--- TRECHO DO TEXTO ---

* Jô Drumond
Jorge Elias Neto, membro da Academia ES de Letras, despontou
no cenário literário capixaba em 2007, com o livro Verdes versos.
Posteriormente, publicou Rascunhos do absurdo, Os ossos da Baleia e Glacial. A
maior parte de sua produção poética ainda não se encontra à disposição dos
leitores. Tem 4 livros inéditos (Breviário dos olhos; Breve dicionário poético
do boxe; O ornitorrinco do pau oco; Quadras capixabas) e 3 em andamento:
Cabotagem; A Folha; Breve dicionário poético da loucura.
De um modo geral, ele aborda temas universais. Na esteira de
Nietzsche, Heigegger e Camus, ele tece seus versos calcado em questionamentos
ontológicos. Trabalha mais com ideias que com palavras; busca a emoção da
reflexão e não a musicalidade do poema. Seu conceptismo é marcadamente
filosófico-existencialista. A maioria dos poemas não é destinada à declamação,
mas à leitura e à reflexão. A polaridade vida/morte, recorrente em seus livros
anteriores, sobretudo em Rascunhos do absurdo, perpassa também por Glacial,
como tema central, em torno do qual giram os subtemas a ele interligados:
branco eterno, gelo, nada, silêncio, inércia, infinito, imensidão, vastidão
branca, insignificância da vida, Impossibilidade, morte em vida, efemeridade,
absurdo da existência, absurdo da morte, tempo, entre outros.
Como cardiologista, em sua faina diária de tentar estender ao máximo o ritmo e a vitalidade cardíaca
dos pacientes, ele depara às vezes com a inexorabilidade da morte, na certeza
de que, por mais que tente afastá-la, um dia ela sobrepujará seus esforços. Daí
o caráter metafísico, oriundo talvez da ânsia de transcender a materialidade
das coisas.
A morte é branca, o gelo é inóspito; ambiente propício para
se pensar na morte. O eu lírico se despoja de toda e qualquer vaidade, e se
desconstrói, para encontrar a insignificância relativa do ser. Glacial é o
primeiro livro temático, inspirado numa viagem aos Andes. Seu hermetismo muitas
vezes desnorteia o leitor, que se embrenha em sombras, com vislumbres de
claro-escuro. Segundo o renascentista Pico della Mirandola, “as coisas divinas
devem ser ocultas por enigmas e dissimulação poética”.

---

### SOLICITAÇÃO 1
Segundo o trecho sobre a poesia de Jorge Elias Neto, de onde provém o caráter metafísico de seus versos? Responda em uma a três frases.
### SOLICITAÇÃO 2
Prossiga o trecho sobre a poesia de Jorge Elias Neto a partir da última frase apresentada.
As linhas a seguir não têm relação com o trecho.

--- EXTRATO DE DADOS ---

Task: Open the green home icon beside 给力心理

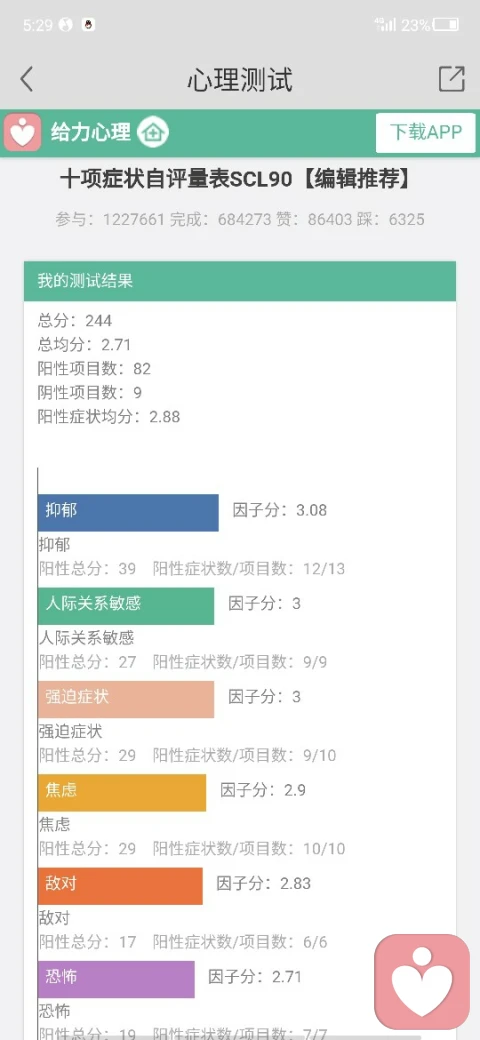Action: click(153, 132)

---
--- EXTRATO DE DADOS ---

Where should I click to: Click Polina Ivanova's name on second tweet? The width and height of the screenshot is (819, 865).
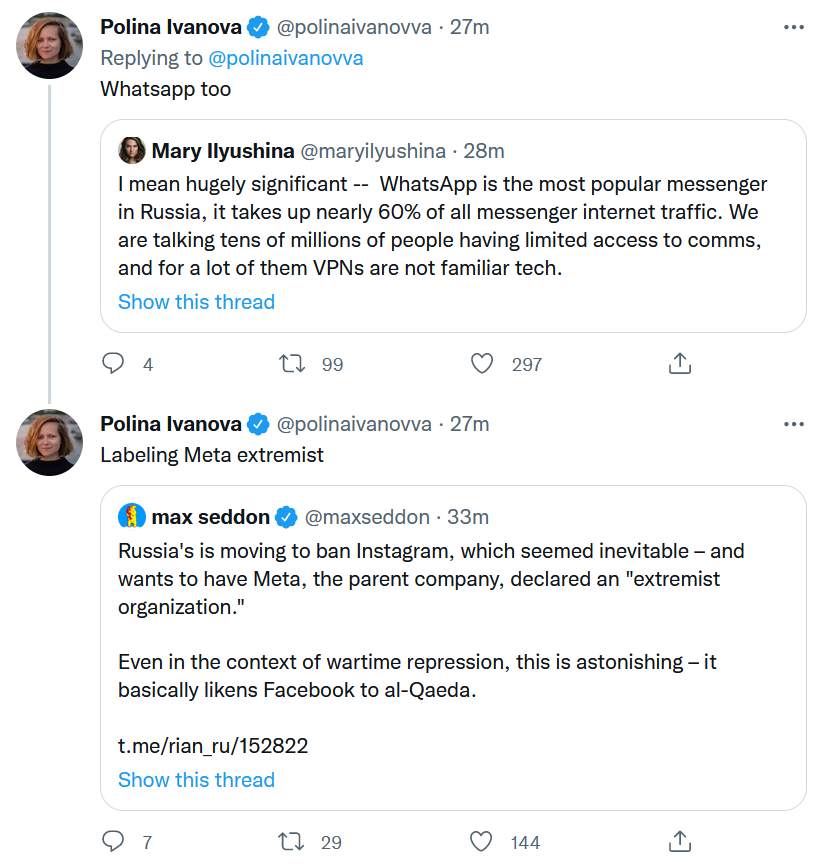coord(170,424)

---

### RESULTADO DA TAREFA 1
Provém de sua prática como cardiologista. No esforço diário de estender ao máximo o ritmo e a vitalidade cardíaca, ele às vezes depara com a inexorabilidade da morte, certo de que um dia ela sobrepujará seus esforços. O texto acrescenta que esse caráter talvez se origine da ânsia de transcender a materialidade das coisas.

### RESULTADO DA TAREFA 2
Em Glacial, tanto os
poemas quanto as instigantes ilustrações de Felipe Stefani entram em sintonia
com o hermetismo da obra. Palavra e imagem se prestam a uma infinidade de
leituras. Cada leitor recria o que lê, ancorado em sua experiência colateral,
ou seja, baseado em suas vivências e no conhecimento acumulado ao longo de sua
vida.
O poema “Do que prende os pés nos sonhos” (pg.35) se encerra
com uma inclusão sentenciosa, entre parênteses: “a maior morte / em vida / é a
impossibilidade”. A morte em vida é estar preso às amarras da religião, do
mercado, da sociedade... é a morte do intelecto, do ser consciente. Como as
formigas, do poema “A logística das formigas” (pg.37), é a morte de milhares de
seres, agarrados à impossibilidade; seguem para o fim como carneirinhos, uns
atrás dos outros, sem questionamentos, sem se descarregarem de suas
insignificâncias.
No poema “Sujeito”, o
eu lírico “reinventa um céu de possibilidades”, a fim de sair do ostracismo.
Recria um mundo possível sem religião (como homem absurdo, questionador),
retoma a vida social e sexual, pretende se tornar homem, mas se esfacela
novamente (porém conscientemente), ao despejar “um eu calidoscópico no gelo”.
Segundo depoimento do autor, inicialmente Glacial teria como subtítulo “dos
eu(s) ao(s) sujeito”.
Logo depois do poema “Sujeito”, vem “Celebração”, para
celebrar o retorno mencionado. A vida continua. O ser volta-se à natureza, para
a qual sua existência é irrelevante. Nesse poema, no qual se afirma que “o
disfarce da órbita é desviar-se do óbvio”, há uma imagem literária que só pode
ser desvendada com a ajuda do autor. Segundo ele, sua infância foi muito
solitária. Comprazia-se em fazer helicópteros de papel, que desciam rodopiando
ao serem jogados pela janela do nono andar.
A maioria de seus poemas brota de imagens mentais ou de
reflexões. Ele vê o poeta como “atleta do abismo”, que se equilibra entre a
vida e a morte, e como “alpinista do nada”, que se pendura na fenda do portal
do tempo (falta de sentido da vida). Ao deparar com o branco (a morte) o
atleta/alpinista não mais se move (inércia).
É mister sublinhar que essa obra temática mantém uma lógica
estrutural: começa com o poema “Compondo o sítio arqueológico”,
desenvolve-se numa composição em
mosaico, na qual se agrupam fragmentos e centelhas (experiências de vida e
reflexões), e termina com “tetelestai”Jo 19.30 (está consumado).
Mais não digo. Deixo ao leitor o comprazimento da leitura.
Jô Drumond é escritora e membro da: AEL (Academia
Espírito-santense de Letras). AFESL (Academia Feminina Espírito-santense de
Letras) AFEMIL (Academia Feminina Mineira de Letras) IHGES (Instituto Histórico
e Geográfico do ES).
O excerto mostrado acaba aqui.